Could you repeat word for word only the lines from the one containing "Viewport: 1456px width, 819px" to the last line of the data below?

++++++++

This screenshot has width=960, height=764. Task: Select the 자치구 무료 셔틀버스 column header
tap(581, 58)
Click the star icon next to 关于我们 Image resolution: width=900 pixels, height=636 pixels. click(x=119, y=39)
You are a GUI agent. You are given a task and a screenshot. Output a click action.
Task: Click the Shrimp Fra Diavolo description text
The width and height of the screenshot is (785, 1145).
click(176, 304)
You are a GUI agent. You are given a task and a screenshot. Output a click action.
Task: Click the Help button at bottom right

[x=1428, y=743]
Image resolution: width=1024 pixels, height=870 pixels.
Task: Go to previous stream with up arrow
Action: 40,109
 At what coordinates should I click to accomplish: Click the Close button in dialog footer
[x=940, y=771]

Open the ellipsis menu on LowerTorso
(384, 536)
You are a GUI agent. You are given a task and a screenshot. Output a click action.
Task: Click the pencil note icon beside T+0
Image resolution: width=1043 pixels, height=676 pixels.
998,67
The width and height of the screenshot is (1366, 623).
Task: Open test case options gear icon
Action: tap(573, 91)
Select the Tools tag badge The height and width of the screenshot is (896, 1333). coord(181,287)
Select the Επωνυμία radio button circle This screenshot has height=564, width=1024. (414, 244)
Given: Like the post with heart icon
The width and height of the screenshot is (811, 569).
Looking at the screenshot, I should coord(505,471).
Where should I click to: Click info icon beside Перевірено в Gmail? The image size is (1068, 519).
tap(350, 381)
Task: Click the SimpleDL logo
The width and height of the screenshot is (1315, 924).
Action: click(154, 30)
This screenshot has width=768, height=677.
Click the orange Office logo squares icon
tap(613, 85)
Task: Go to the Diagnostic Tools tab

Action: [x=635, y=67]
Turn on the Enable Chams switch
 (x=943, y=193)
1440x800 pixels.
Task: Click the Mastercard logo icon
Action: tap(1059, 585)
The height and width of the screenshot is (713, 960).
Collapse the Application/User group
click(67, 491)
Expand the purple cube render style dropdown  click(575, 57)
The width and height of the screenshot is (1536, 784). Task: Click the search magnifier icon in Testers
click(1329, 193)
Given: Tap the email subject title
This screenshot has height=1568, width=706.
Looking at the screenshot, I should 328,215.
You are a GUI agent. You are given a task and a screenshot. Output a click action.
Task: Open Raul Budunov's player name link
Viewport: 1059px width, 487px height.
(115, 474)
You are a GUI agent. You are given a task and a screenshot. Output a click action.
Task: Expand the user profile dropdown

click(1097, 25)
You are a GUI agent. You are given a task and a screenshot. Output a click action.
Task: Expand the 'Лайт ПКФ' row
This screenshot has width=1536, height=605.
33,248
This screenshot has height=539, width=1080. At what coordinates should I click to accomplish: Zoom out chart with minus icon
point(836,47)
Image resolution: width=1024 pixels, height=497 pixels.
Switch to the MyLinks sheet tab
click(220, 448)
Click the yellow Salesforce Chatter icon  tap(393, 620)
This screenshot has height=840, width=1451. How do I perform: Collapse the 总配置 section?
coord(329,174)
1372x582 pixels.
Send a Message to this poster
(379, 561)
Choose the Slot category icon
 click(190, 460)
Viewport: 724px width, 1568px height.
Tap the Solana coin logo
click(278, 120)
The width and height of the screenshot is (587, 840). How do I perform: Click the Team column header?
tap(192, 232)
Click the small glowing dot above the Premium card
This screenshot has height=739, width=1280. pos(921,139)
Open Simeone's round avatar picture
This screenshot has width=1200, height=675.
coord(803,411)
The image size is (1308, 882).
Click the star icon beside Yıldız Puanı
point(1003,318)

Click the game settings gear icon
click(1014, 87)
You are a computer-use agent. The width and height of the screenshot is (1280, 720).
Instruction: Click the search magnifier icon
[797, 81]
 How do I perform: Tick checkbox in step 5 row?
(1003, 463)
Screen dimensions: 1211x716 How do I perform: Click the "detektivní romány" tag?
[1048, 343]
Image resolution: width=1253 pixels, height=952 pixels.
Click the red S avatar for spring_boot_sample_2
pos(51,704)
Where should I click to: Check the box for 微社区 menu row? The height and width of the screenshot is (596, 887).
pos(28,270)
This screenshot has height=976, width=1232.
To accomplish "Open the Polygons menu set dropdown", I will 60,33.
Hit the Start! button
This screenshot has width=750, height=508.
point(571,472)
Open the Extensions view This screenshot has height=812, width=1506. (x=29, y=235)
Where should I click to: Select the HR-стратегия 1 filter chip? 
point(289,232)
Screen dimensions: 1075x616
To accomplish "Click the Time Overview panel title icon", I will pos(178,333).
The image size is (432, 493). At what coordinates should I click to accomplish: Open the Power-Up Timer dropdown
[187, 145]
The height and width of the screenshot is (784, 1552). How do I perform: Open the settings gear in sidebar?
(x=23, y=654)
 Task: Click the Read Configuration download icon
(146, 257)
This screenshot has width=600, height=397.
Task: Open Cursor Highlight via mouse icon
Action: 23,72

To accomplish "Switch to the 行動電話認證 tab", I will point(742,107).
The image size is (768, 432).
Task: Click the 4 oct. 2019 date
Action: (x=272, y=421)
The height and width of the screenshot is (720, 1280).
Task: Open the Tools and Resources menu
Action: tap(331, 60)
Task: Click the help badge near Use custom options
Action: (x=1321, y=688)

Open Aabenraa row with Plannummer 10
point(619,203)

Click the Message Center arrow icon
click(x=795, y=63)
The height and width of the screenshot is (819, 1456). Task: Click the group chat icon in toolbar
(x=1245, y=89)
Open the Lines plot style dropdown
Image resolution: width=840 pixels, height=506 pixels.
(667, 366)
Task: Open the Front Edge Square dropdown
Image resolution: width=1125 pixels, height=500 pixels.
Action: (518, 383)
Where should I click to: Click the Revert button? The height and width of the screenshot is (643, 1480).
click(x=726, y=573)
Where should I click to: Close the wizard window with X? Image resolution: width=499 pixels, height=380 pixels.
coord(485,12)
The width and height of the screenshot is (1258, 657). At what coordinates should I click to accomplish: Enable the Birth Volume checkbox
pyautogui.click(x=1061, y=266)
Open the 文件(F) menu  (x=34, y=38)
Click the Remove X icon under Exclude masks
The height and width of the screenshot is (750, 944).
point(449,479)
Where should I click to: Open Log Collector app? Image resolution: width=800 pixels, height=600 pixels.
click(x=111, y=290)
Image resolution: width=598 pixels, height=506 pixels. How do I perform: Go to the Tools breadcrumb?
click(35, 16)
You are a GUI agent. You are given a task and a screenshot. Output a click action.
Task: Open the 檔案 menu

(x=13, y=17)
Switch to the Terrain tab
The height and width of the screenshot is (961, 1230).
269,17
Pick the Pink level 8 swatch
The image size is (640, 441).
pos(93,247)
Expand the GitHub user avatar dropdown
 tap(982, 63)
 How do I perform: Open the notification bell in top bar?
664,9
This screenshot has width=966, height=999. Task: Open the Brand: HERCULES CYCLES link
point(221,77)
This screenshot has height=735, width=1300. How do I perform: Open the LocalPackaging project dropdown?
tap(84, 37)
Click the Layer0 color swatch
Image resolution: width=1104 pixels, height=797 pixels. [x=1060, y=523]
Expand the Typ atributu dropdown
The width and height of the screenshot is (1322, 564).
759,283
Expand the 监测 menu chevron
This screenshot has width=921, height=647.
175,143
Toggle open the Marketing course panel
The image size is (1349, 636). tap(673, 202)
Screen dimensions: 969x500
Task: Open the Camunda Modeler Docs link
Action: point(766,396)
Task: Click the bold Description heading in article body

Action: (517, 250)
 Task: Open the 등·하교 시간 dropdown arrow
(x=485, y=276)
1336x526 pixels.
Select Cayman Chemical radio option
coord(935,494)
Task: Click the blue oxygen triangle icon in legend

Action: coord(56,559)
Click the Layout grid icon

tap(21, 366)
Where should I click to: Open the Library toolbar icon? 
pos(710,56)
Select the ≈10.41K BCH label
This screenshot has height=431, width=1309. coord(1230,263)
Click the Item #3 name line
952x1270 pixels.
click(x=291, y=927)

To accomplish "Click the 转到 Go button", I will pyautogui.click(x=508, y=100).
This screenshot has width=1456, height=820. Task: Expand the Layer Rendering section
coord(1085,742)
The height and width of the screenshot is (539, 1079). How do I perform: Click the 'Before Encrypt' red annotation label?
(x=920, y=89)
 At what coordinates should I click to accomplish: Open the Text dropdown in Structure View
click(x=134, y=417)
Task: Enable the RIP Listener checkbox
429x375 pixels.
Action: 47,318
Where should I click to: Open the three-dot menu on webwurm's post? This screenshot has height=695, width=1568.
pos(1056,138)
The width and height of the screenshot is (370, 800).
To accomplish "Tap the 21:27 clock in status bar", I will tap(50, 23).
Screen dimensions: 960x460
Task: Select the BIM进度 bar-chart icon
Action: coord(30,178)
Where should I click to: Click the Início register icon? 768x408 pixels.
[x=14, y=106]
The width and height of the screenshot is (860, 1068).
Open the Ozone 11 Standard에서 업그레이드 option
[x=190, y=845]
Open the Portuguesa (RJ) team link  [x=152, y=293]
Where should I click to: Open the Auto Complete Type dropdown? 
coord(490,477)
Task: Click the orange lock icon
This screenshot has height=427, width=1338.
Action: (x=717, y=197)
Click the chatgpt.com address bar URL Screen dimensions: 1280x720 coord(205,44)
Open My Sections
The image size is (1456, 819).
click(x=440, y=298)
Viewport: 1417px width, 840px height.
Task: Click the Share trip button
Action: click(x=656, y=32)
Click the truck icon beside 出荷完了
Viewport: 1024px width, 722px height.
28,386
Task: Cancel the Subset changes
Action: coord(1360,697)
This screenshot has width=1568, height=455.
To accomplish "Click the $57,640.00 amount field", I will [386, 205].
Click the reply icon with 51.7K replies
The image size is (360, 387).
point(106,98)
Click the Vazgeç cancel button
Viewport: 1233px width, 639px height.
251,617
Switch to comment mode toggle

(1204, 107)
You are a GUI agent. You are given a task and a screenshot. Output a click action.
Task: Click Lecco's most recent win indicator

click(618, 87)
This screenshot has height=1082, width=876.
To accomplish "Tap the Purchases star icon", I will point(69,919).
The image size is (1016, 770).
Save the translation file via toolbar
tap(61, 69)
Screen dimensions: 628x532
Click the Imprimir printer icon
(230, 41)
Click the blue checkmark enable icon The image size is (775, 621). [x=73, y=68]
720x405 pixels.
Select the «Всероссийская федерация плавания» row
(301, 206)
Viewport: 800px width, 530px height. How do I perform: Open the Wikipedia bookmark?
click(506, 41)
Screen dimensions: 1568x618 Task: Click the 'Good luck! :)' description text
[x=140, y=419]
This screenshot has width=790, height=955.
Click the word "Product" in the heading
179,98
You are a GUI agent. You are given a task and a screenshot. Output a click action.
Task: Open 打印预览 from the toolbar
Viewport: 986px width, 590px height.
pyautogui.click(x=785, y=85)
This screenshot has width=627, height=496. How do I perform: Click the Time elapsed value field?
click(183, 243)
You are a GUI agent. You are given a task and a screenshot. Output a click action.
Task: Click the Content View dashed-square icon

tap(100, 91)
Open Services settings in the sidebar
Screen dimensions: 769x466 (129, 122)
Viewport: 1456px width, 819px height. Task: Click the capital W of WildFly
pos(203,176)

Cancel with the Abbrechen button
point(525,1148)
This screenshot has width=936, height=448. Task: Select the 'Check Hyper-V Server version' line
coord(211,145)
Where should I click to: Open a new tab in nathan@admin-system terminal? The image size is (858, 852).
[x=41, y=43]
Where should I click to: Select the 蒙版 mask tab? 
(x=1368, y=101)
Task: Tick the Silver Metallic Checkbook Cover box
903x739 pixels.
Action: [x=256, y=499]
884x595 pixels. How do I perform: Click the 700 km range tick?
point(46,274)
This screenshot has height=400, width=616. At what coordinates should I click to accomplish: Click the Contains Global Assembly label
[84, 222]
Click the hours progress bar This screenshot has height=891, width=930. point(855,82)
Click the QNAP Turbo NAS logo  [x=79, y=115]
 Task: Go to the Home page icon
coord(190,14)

++++++++

**Output for this exercise**.
Viewport: 1456px width, 819px height. Task: Click the capital W of WildFly
pos(203,176)

Cancel with the Abbrechen button
point(525,1148)
This screenshot has width=936, height=448. Task: Select the 'Check Hyper-V Server version' line
coord(211,145)
Where should I click to: Open a new tab in nathan@admin-system terminal? The image size is (858, 852).
[x=41, y=43]
Where should I click to: Select the 蒙版 mask tab? 
(x=1368, y=101)
Task: Tick the Silver Metallic Checkbook Cover box
903x739 pixels.
Action: [x=256, y=499]
884x595 pixels. How do I perform: Click the 700 km range tick?
point(46,274)
This screenshot has height=400, width=616. At what coordinates should I click to accomplish: Click the Contains Global Assembly label
[84, 222]
Click the hours progress bar This screenshot has height=891, width=930. point(855,82)
Click the QNAP Turbo NAS logo  [x=79, y=115]
 Task: Go to the Home page icon
coord(190,14)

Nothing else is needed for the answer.